Au début du mois, l’Organisation météorologique mondiale (OMM), une agence spécialisée de l’ONU, s’est par ailleurs déclarée alarmée par la «fonte record des glaces de l’Arctique en août-septembre» 2012. Dans son rapport annuel sur le climat, publié à Genève, l’organe onusien a souligné que «la fonte record» de la banquise de l’Arctique, constatée en août-septembre 2012 (3,41 millions de km2), s’est traduite par un chiffre inférieur de 18 % au précédent record en 2007 (4,18 millions de km2).
Le Programme des Nations unies pour l’environnement (PNUE) a aussi lancé en février un sérieux avertissement à la communauté internationale : la fonte accélérée des glaces de l’Arctique rend de plus en plus probable une exploitation précipitée des immenses ressources énergétiques fossiles dans cette région du monde. Le problème, c’est que les États impliqués semblent obnubilés par les retombées économiques qui pourraient en découler, au point d’omettre d’étudier les impacts à long terme de cette industrie.

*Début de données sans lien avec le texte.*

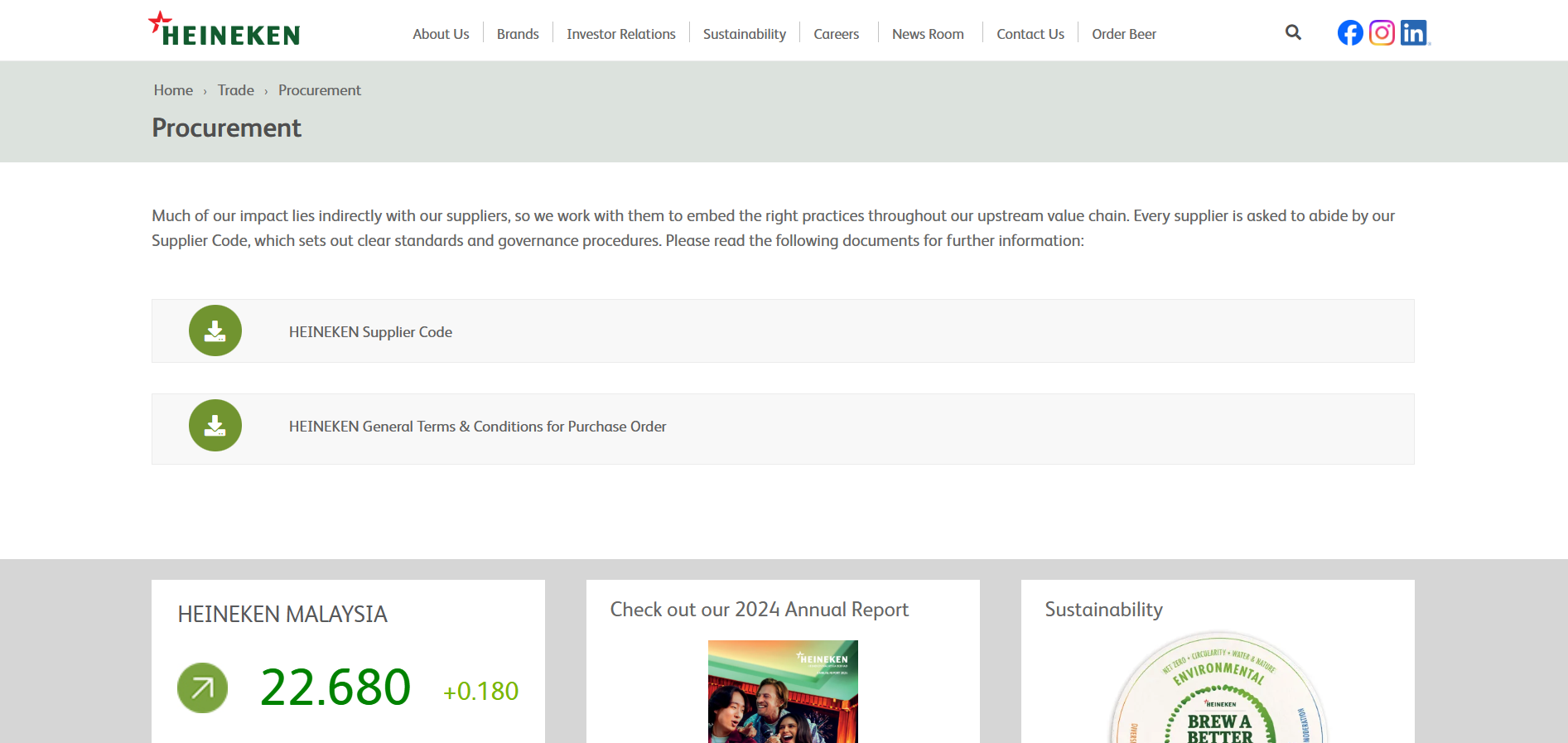Open the search magnifier icon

«Aucune mesure ne devrait être prise pour exploiter le nouvel état environnemental de l’Arctique sans évaluer d’abord la façon dont l’exploitation affecterait les écosystèmes, les populations et le reste du monde, étant donné que le risque environnemental est élevé», ont insisté les auteurs du rapport de 80 pages publié par le PNUE.